Top of Working data

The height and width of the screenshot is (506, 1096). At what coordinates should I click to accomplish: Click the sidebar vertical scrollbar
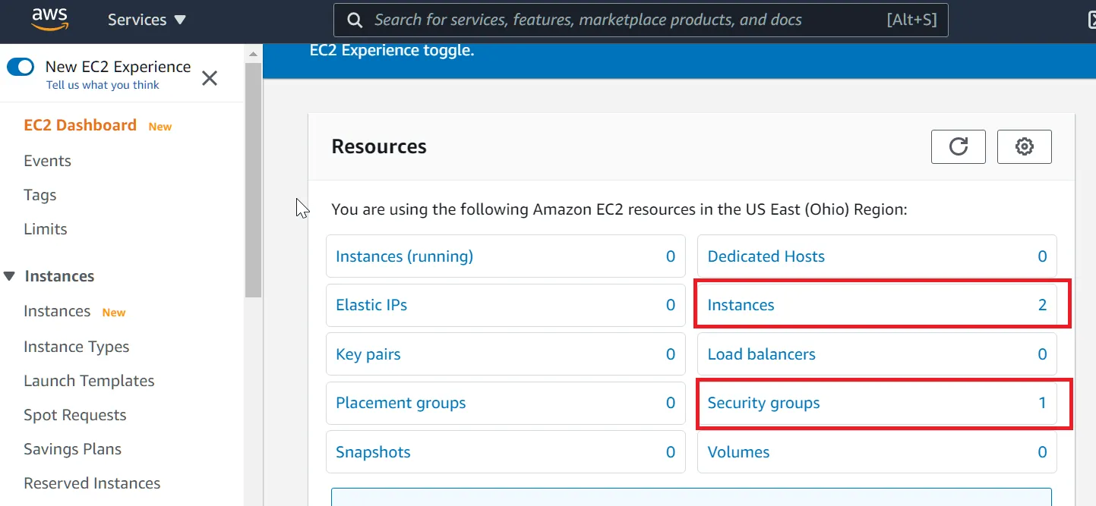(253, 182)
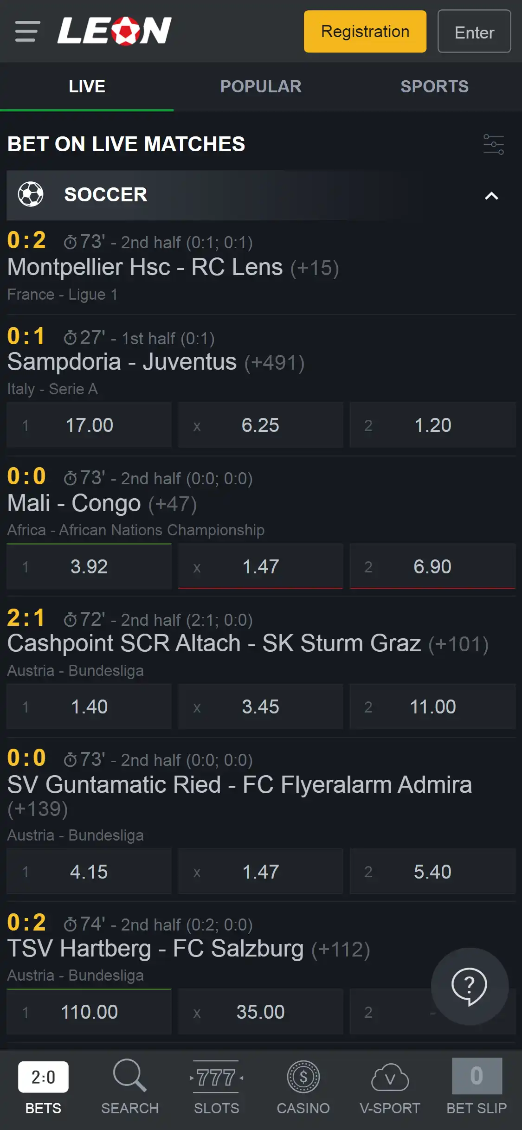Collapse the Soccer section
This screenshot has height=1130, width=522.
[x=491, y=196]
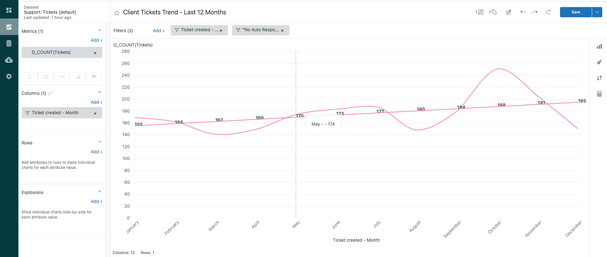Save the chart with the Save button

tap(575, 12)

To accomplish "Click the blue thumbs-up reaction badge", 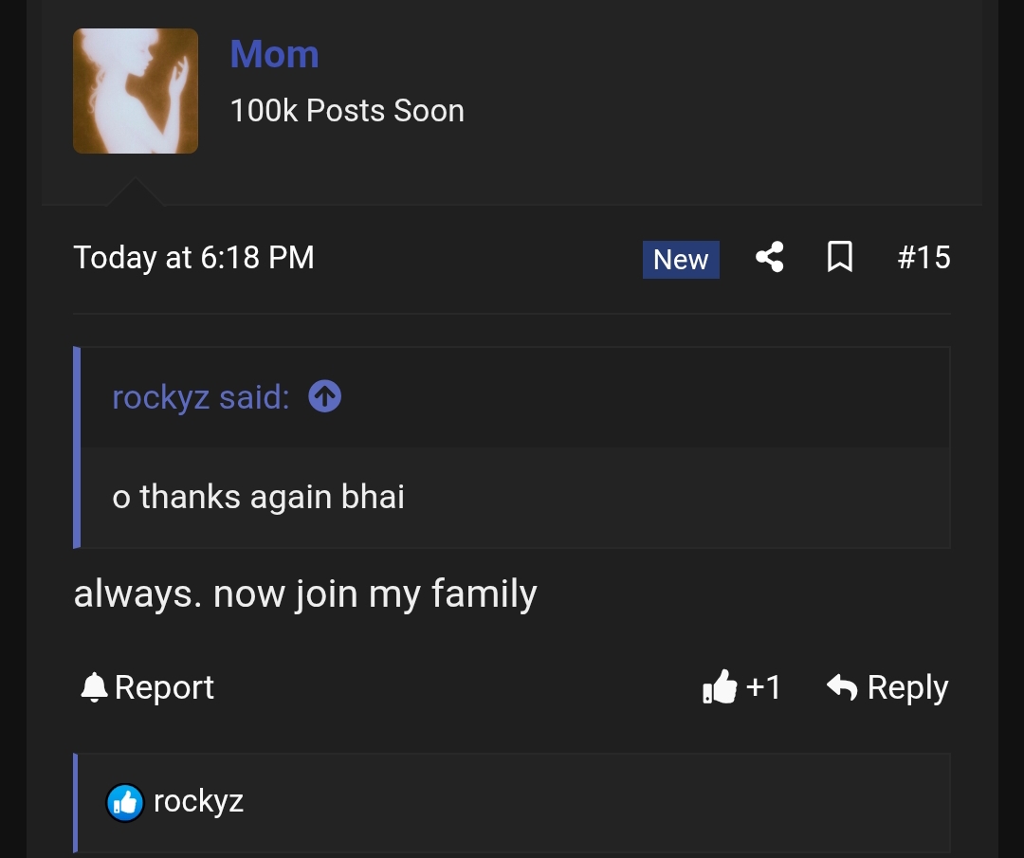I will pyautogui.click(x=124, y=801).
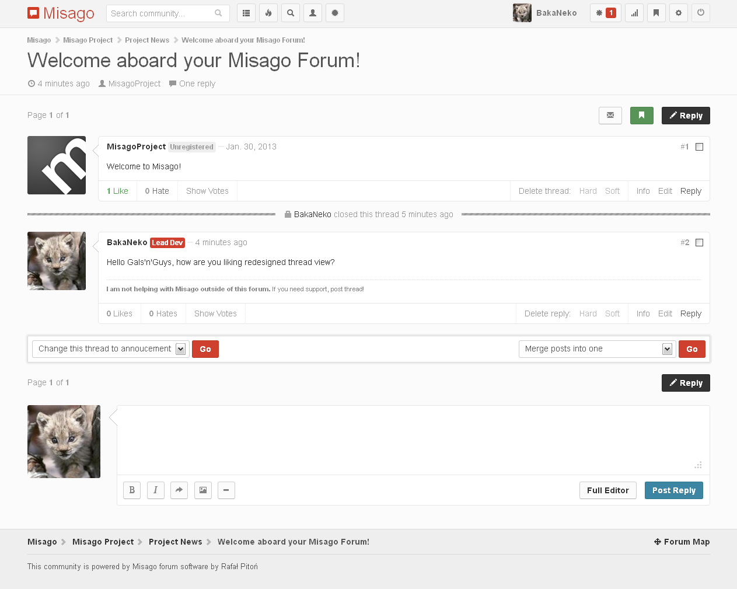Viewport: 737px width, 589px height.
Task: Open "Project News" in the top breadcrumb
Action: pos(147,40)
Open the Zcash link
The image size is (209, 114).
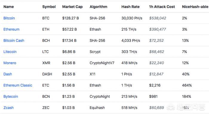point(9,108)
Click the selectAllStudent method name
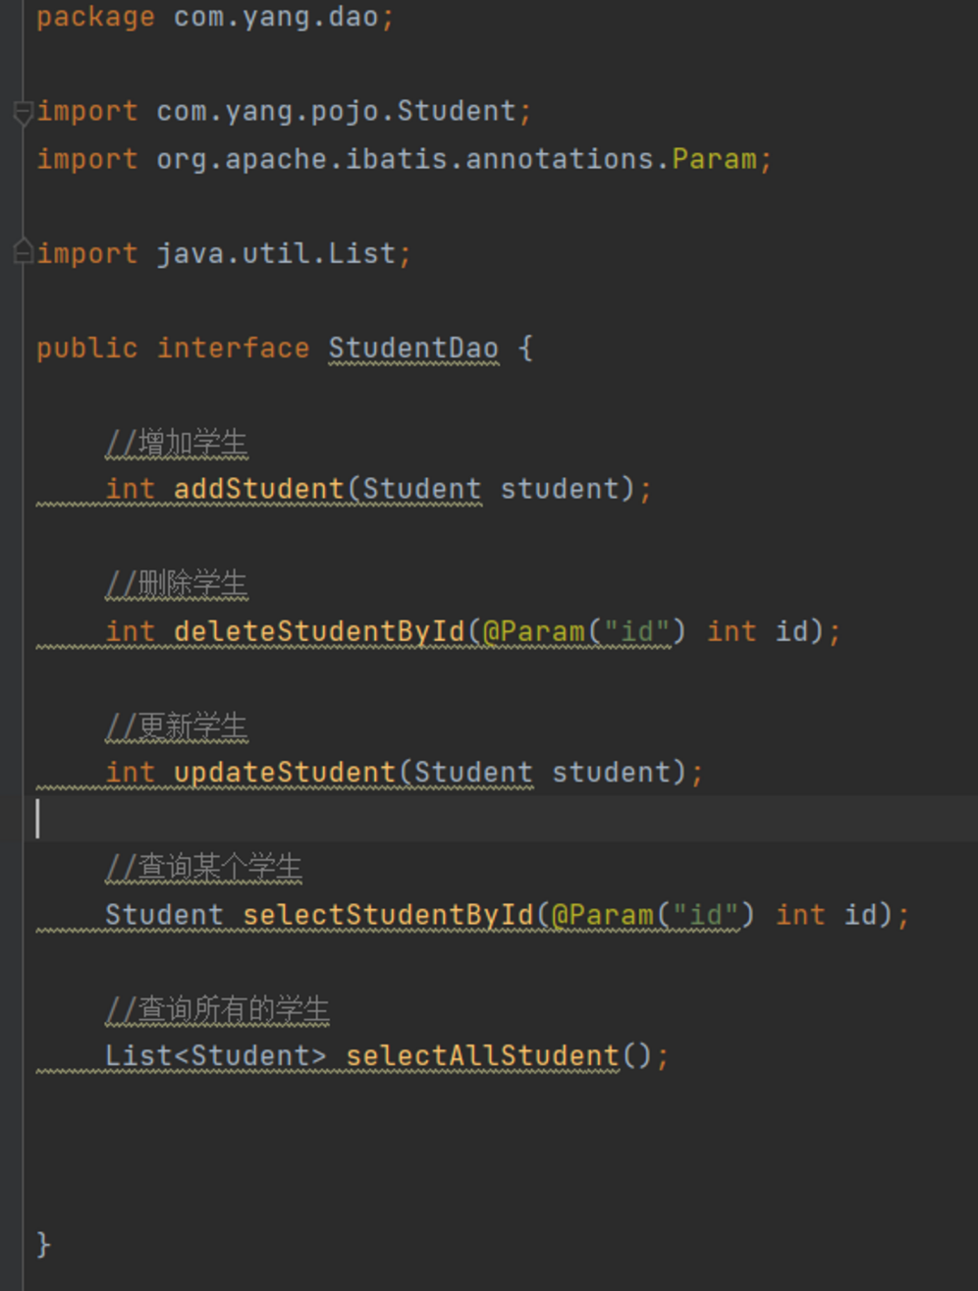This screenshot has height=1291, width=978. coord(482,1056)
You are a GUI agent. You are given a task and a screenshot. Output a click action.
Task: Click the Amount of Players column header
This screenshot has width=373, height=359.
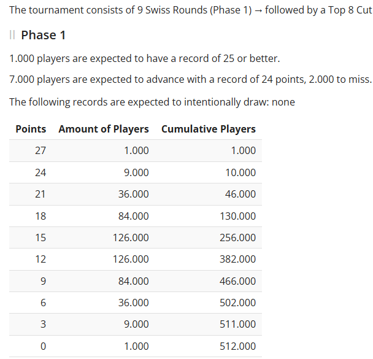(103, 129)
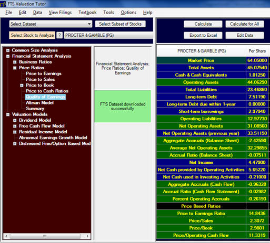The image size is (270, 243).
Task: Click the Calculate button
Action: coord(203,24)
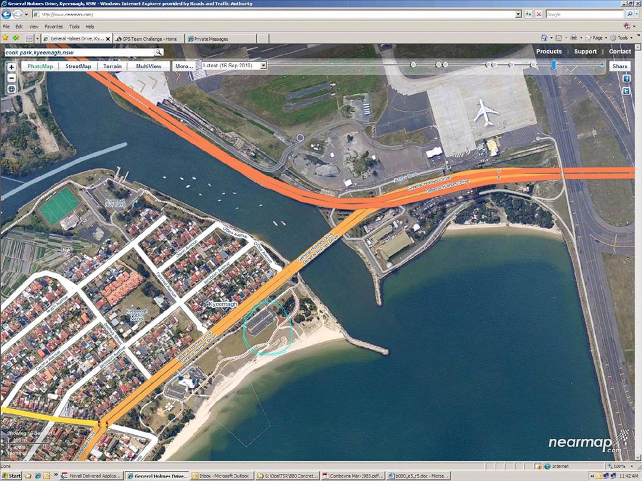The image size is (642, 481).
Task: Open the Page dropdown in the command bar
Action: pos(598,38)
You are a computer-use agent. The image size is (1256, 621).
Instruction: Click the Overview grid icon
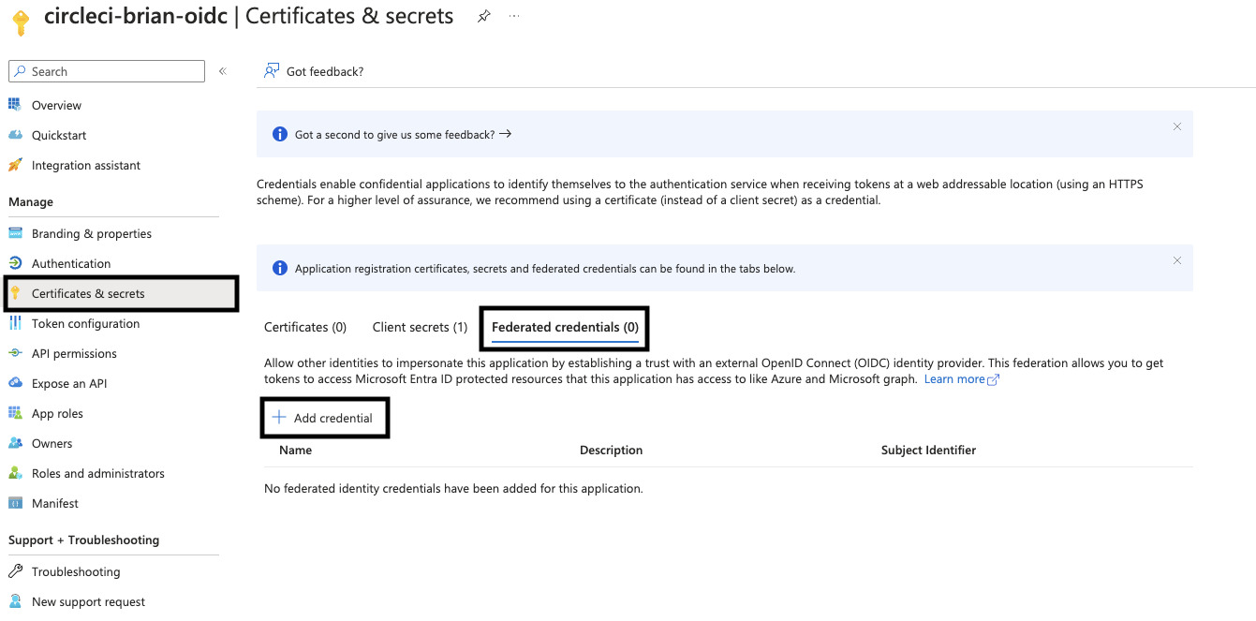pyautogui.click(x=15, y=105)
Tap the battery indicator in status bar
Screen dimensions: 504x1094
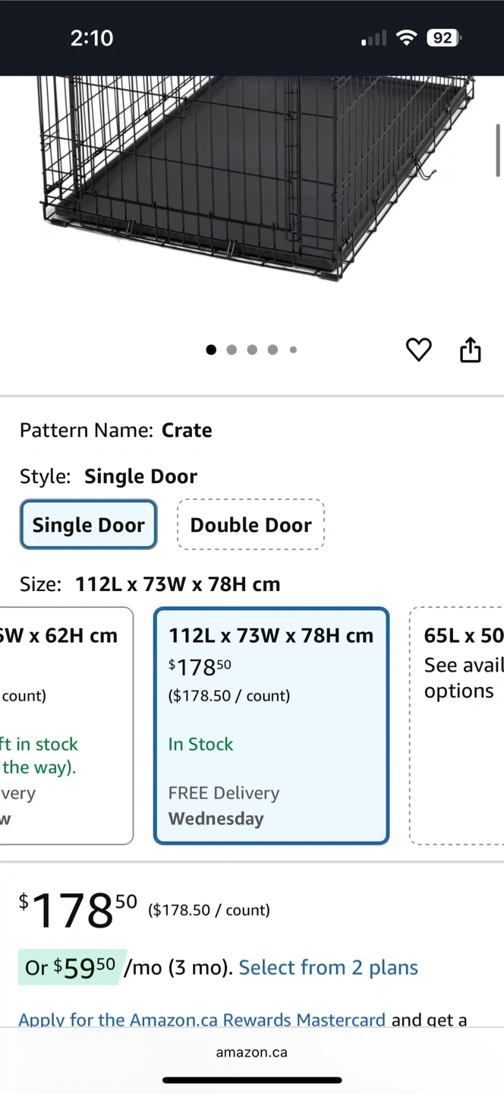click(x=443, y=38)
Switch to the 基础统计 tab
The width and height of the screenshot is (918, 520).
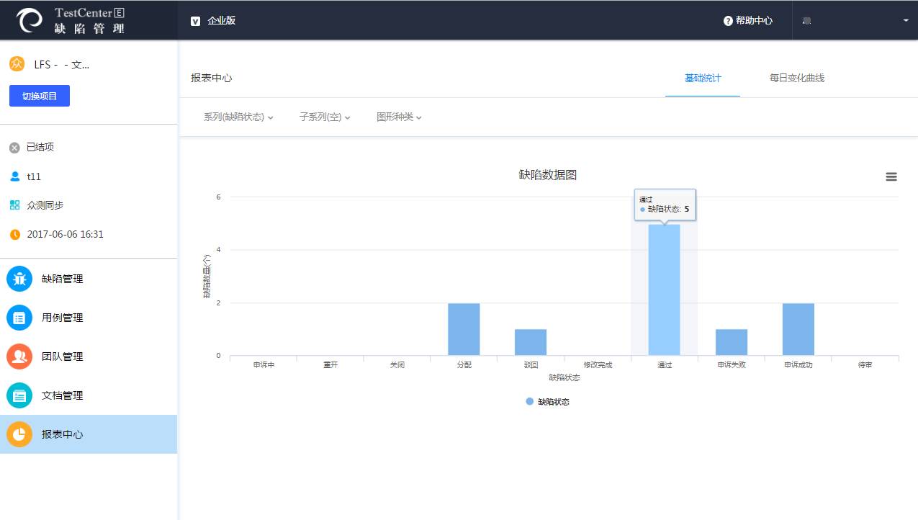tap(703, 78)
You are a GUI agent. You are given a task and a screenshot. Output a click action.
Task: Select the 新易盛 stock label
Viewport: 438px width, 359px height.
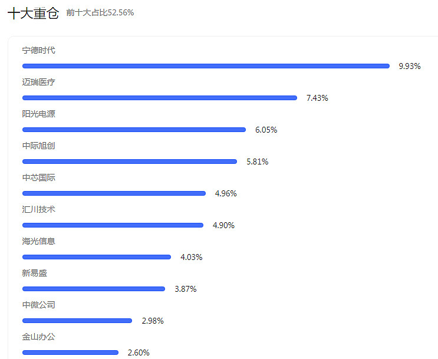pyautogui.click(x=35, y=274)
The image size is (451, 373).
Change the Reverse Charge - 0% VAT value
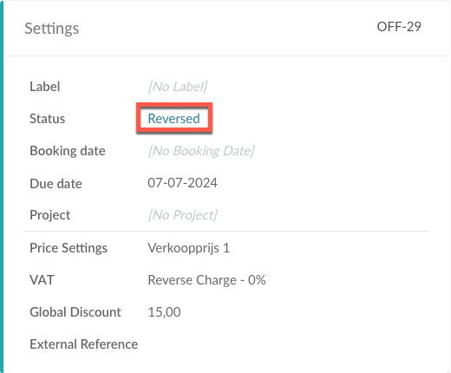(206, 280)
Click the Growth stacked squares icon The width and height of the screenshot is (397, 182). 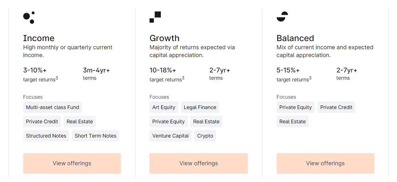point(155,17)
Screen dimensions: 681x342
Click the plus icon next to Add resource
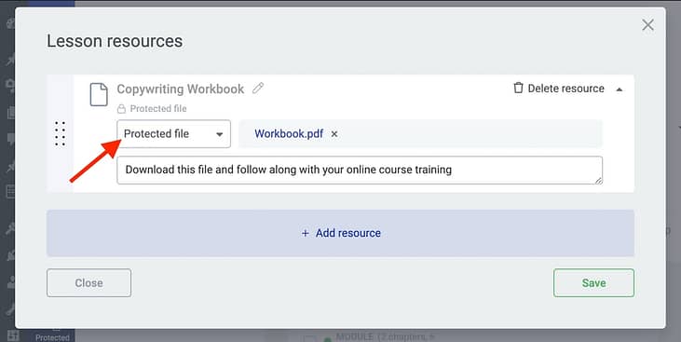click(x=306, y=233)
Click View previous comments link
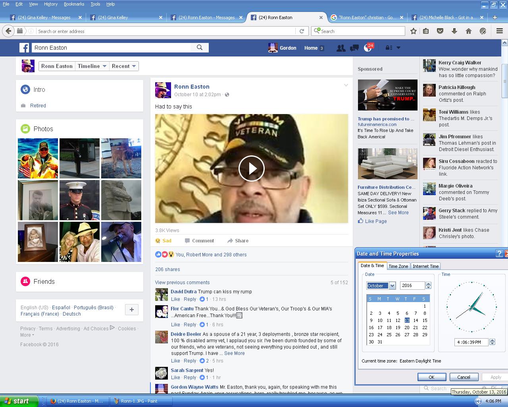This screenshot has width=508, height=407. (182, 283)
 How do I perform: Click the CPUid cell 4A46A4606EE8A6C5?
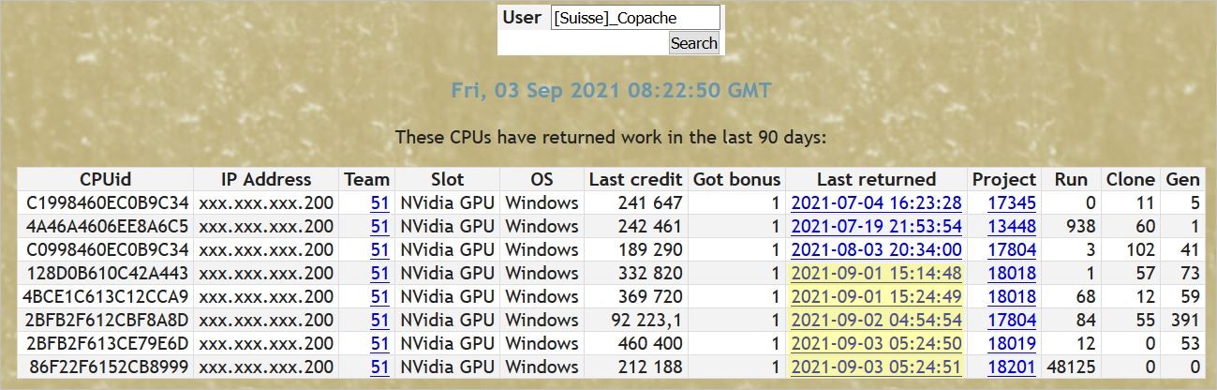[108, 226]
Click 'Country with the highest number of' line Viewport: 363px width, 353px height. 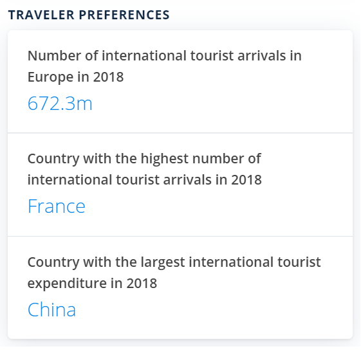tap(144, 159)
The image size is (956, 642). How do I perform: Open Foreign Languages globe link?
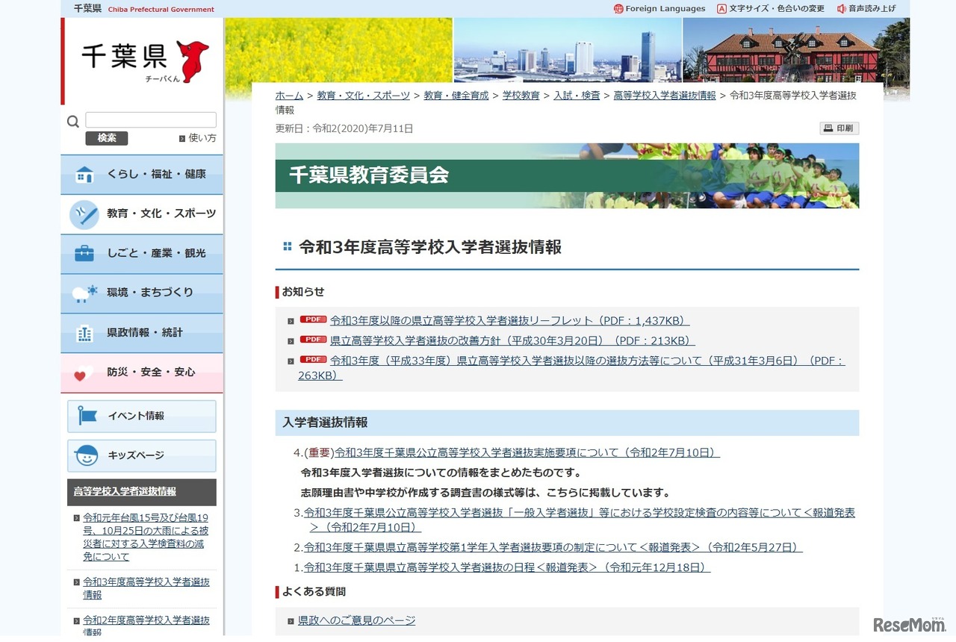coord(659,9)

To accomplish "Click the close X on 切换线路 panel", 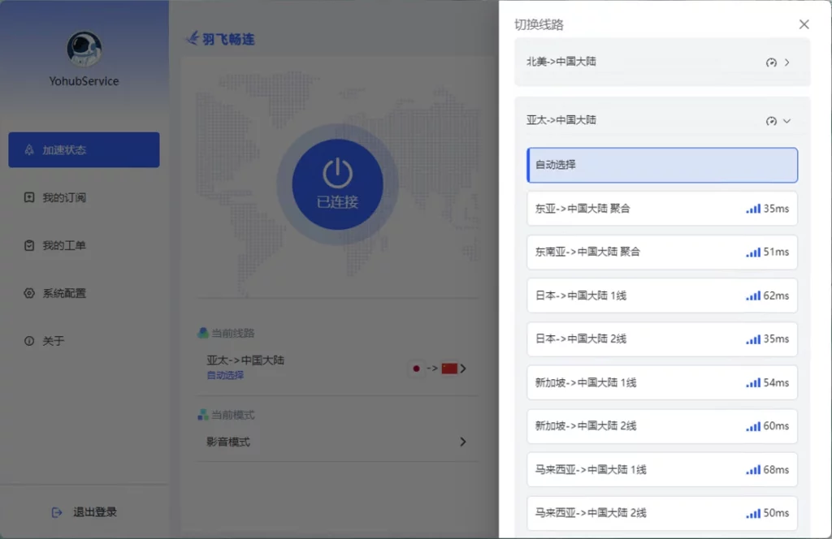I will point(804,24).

Bottom of Working data

#### Instructions for the task:
The reply should hold exactly the lines above, starting at the line with "Open the Zcash link" and ending at the line with "Task: Click the Amount", and no pictures.

#### Response area:
Open the Zcash link
The image size is (209, 114).
point(9,108)
Click the selectAllStudent method name
This screenshot has height=1291, width=978. coord(482,1056)
You are a GUI agent. You are given a task and a screenshot. Output a click action.
Task: Click the Amount of Players column header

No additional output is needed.